My cat has three legs but her instinct is to knead the bed with both, you still see her stump move like it’s pressing down on my thighs to show she loves me. She will always be broken, but she continues to love. There’s nothing wrong with how she tries to fit in, whole, like all the others. Even with less weight, she fits perfectly between my feet, when she falls asleep at night., like she’s meant to belong there
Black Blouse
I went to a funeral of my friend
I had been fighting with, riding shotgun
with my abusive mother, finally.
She picked her neck and looked at me
To remind me that even with my pancake makeup
I still had stress acne. Her blue iris just quivered and stared
At the one on my chin, hidden yet blooming,
Then continued to drive.
I went to a funeral of my best friend and my abusive mother hung near the fake grapes hanging down in vines like vices over the
Light wood slatted awning
That seemed light but would not break.
Watching us friends slow dance to hip hop music,
Arms slowly draped across one another
Lightly crying, in pear shaped pools to songs my Mom didn’t even know I was listening to.

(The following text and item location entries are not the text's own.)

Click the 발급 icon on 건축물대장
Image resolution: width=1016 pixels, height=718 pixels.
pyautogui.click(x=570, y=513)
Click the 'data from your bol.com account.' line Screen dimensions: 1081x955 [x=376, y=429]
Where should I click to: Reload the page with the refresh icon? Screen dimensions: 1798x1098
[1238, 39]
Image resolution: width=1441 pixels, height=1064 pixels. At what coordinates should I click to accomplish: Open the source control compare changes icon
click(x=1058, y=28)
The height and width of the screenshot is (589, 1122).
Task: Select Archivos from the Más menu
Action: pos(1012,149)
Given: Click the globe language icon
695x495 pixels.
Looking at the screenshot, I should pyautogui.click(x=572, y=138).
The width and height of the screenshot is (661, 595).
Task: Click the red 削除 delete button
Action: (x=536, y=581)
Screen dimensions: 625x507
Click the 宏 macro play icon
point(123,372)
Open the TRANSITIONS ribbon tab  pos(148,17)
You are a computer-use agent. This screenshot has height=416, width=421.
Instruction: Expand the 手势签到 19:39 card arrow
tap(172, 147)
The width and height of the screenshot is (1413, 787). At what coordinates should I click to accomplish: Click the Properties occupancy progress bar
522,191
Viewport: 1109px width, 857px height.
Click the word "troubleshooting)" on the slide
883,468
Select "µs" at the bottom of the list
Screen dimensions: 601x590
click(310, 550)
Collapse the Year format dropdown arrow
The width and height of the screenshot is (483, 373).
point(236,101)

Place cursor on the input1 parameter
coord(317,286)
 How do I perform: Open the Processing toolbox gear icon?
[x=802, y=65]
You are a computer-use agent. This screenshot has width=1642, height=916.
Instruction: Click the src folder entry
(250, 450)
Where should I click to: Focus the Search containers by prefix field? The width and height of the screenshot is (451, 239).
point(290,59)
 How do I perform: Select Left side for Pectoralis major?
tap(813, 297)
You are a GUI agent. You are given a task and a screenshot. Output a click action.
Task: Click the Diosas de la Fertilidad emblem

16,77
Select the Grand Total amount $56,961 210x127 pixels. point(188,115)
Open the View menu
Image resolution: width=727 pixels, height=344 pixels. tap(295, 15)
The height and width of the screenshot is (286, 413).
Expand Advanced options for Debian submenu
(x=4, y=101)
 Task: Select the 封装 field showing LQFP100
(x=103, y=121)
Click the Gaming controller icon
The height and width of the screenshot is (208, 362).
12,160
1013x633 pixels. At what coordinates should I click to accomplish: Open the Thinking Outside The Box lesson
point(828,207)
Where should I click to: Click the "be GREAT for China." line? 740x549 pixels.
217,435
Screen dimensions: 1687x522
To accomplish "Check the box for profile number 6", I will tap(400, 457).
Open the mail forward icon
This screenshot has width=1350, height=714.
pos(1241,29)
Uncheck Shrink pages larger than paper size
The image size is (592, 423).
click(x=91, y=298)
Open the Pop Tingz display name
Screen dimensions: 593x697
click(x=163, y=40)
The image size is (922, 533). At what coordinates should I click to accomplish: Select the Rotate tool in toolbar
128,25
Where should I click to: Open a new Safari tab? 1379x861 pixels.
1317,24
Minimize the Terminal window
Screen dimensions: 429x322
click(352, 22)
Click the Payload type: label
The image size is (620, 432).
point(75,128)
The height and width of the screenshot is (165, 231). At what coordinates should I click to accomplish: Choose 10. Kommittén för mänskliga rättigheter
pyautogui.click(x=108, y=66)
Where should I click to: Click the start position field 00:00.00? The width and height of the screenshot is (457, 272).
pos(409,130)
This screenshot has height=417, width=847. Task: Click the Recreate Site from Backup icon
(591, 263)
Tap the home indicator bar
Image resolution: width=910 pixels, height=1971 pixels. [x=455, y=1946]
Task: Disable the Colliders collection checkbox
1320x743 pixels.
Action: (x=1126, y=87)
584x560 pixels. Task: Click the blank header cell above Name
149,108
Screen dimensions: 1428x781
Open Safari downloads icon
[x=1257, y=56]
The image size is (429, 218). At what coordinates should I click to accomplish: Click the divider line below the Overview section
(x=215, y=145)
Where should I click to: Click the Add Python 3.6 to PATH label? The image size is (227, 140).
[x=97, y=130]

I went to my first funeral and my abusive mom veered through traffic.
Gracefully,
and , for once, I fell asleep
Dogged, humbled for her fool-
Proof navigation.
I wore a tight, pretty black blouse
Straightened my hair with a hissing iron that curled smoke like the ashes of Hope’s once warm body and
All I repeat in my head at my dead friend’s funeral is a mindnumbing I’m sorry,
Over and over again,
As my abusive mother hovers behind me
As I flutter my eyes closed
Saying my goodbyes
To her father.
Wondering if my Mom, behind me,
Is saying sorry to me
As I stand in front of you
Saying sorry
For what I did with you.
Bio: Leslie Cairns is an MA graduate from SUNY Fredonia and pursuing Sociology at CU Denver as a graduate student. She has published largely microfiction, as well as one act plays. She is currently a Denver Poetry Fellow at Denver Lighthouse Writers, under the mentorship program of Carolina Ebeid. You can find her work at Green Buffalo Productions (plays) and Flash Fiction Friday (microfiction). Her chapbook is coming out under Denver Lighthouse in July, 2021.